What is the QT interval?
The QT interval is a measurement on an electrocardiogram (ECG/EKG) that represents the total time for ventricular depolarisation and repolarisation — the electrical cycle of the heart's lower chambers. It is measured in milliseconds from the start of the Q wave to the end of the T wave.
Because the QT interval shortens at faster heart rates and lengthens at slower rates, comparing raw QT values between patients or across conditions is misleading. The corrected QT interval (QTc) adjusts for heart rate, providing a standardised value independent of rate.

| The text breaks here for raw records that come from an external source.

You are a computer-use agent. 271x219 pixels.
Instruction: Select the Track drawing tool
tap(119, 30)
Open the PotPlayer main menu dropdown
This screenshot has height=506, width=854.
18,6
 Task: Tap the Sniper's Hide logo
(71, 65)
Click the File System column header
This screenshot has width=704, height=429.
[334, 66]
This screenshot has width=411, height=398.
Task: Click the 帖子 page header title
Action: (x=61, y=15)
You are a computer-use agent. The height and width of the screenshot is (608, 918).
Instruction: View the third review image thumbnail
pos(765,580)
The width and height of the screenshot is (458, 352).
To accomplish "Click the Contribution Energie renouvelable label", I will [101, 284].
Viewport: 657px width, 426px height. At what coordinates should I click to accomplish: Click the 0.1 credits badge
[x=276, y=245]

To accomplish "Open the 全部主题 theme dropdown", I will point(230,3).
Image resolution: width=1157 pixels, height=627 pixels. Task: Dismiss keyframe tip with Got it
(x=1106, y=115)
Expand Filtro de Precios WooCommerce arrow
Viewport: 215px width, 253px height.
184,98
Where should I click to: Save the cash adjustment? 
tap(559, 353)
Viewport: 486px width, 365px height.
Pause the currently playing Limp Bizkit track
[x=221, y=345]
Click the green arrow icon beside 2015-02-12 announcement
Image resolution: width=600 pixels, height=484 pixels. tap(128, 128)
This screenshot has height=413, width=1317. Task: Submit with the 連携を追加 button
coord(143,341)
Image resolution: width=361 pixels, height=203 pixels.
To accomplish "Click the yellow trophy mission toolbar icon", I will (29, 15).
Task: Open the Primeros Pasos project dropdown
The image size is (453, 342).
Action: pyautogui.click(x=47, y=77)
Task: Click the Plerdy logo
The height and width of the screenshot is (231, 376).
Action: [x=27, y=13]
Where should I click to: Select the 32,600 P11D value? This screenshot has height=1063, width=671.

A prolonged QTc is a risk factor for serious cardiac arrhythmias including Torsades de Pointes (TdP), ventricular fibrillation, and sudden cardiac death. QTc monitoring is essential when prescribing medications known to prolong the QT interval.
The four correction formulas
**Bazett (1920) — most widely used:** \`\`\` QTcB = QT / √(RR) \`\`\` Simple and familiar, but overcorrects at high heart rates and undercorrects at low rates. Remains the clinical standard despite its limitations.
**Fridericia (1920) — preferred at extreme rates:** \`\`\` QTcFri = QT / ∛(RR) \`\`\` Uses the cube root rather than square root. Better performance at heart rates below 50 or above 90 bpm. Preferred in many research settings.
**Framingham (1992):** \`\`\` QTcFra = QT + 0.154 × (1 − RR) \`\`\` Linear correction derived from the Framingham Heart Study. Less sensitive to extreme rates than Bazett.
**Hodges (1983):** \`\`\` QTcH = QT + 1.75 × (HR − 60) \`\`\` Linear formula using heart rate directly. Simple to calculate mentally. Performs similarly to Fridericia in most ranges.
RR interval is calculated as 60 ÷ heart rate (seconds).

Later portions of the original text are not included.